Difficulty peeling off the device layer

In the case of small LEDs, current processes require difficult steps to split the device layer into individual light sources on the substrate; And then, to separate (or “peel”) the device layer off the substrate. As devices get smaller, the technical challenge of this peeling process can lead to unacceptably low throughput.

High density of defects, inconsistent quality

Fabrication of precise light sources is also a problem because device layers must be deposited on sapphire, silicon, or other materials with crystal structures different from those of the device layer. This creates a high density of defects and inherent quality control challenges.

high manufacturing costs

GaN and sapphire substrates are expensive materials. Although silicon substrates cost less than sapphire, separating the device layer from the silicon substrate is very difficult.

A new process developed by Kyocera

Kyocera has successfully developed the new processing technology at the company’s Research Institute for Advanced Materials and Devices in Kyoto, Japan. First, we grow a GaN layer on a Si substrate which is available in large quantities and at low cost. The GaN layer is then masked with a non-growth material that has a hole in the center. Then, when a GaN layer is formed on the Si substrate, GaN cores grow above the hole in the mask. The GaN layer, which is a growing nucleus, has many defects in the initial stage of growth; But, by forming the GaN layer laterally, high-quality GaN layers with low defect density can be generated, and devices can be successfully fabricated from this low defect region of the GaN layer.

Advantages of the new Kyocera process

Easier peeling of the GaN device layer

Masking the GaN layer with a non-growth material inhibits the bonding between the Si substrate and the GaN layer, which greatly simplifies the exfoliation process.
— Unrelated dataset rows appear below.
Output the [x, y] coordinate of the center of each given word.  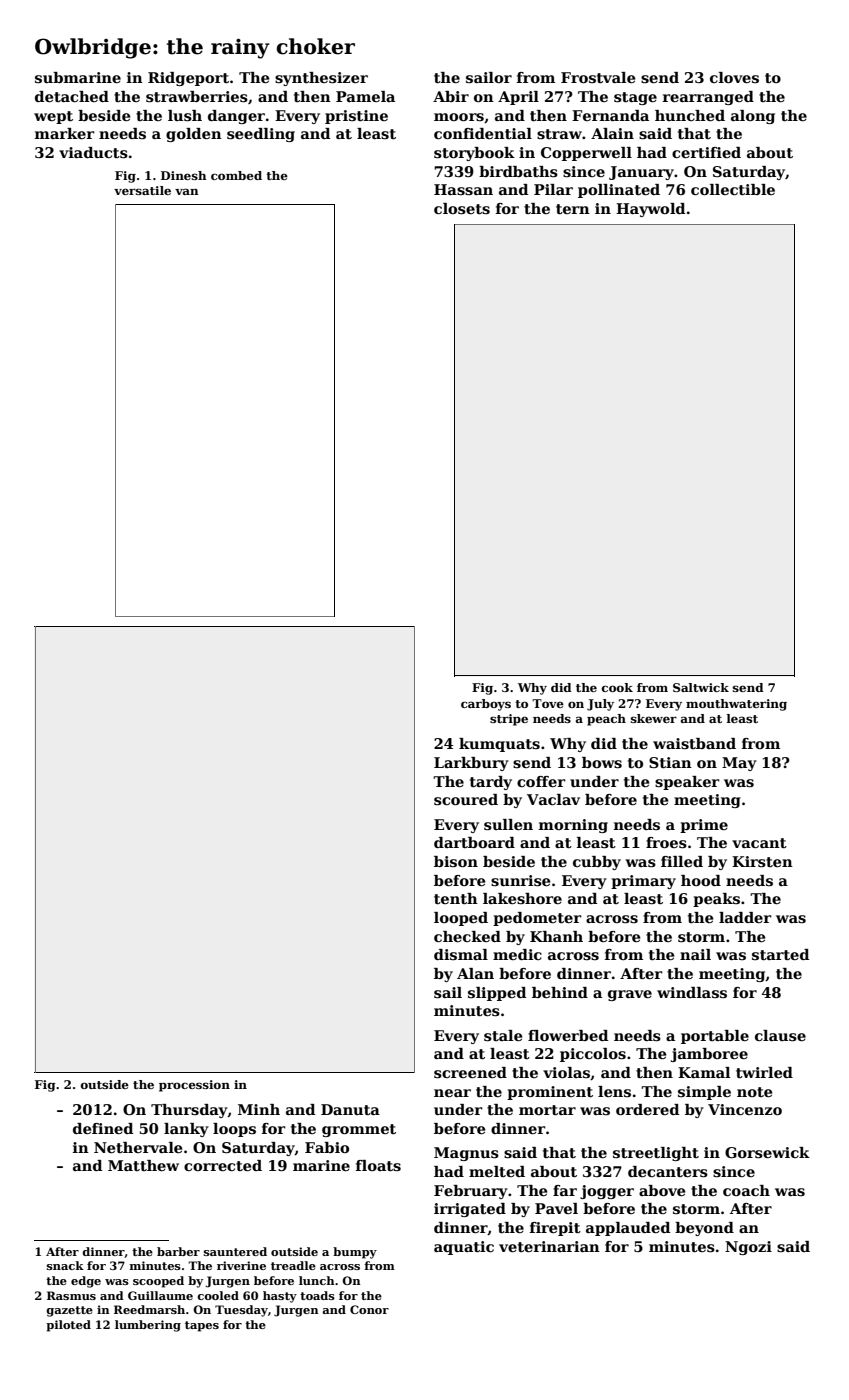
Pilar [553, 189]
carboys [486, 705]
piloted [68, 1326]
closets [462, 209]
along [753, 117]
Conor [369, 1309]
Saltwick [701, 687]
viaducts [93, 153]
High quality GaN device layers with low defect density

Since the Kyocera process can deposit low-defect GaN over a wider area than before, it is possible to uniformly fabricate high-quality device layers.

Lower manufacturing costs

The new Kyocera method facilitates the successful and reliable separation of the GaN device layer from the relatively inexpensive Si substrate, which significantly reduces manufacturing costs.

Micro light source applications

Next-generation car transparent screen

In the future, the advent of self-driving will create a demand for brighter, higher definition, energy-saving, more transparent, and less expensive displays.

Next-generation car transparent screen

Partial Light Sources for AR/VR

The market for precision light sources used in augmented reality (AR) and virtual reality (VR) is expected to expand rapidly. Smart glasses and other products are being developed to facilitate the creation of virtual spaces through the metaverse in VR and “de-smartphoning” in AR. While the traditional AR semiconductor laser has been scaled down to 300 microns in length, Kyocera is the first in the world to reach just 100 microns in size. We can achieve this scale by developing an entirely new production process that is an evolution of the slitting method.

The so-called “new slit method” results in a volume reduction of about 67% and helps reduce energy consumption. Semiconductor lasers with low power consumption make it possible to reduce the size and weight of the battery, thus improving the fit.

augmented reality glasses

Kyocera will offer a wide range of platforms, substrate, and processing technologies to bring high-quality, low-cost precision light sources to market in the near future. We also aim to transform the next generation display and laser markets with this new platform.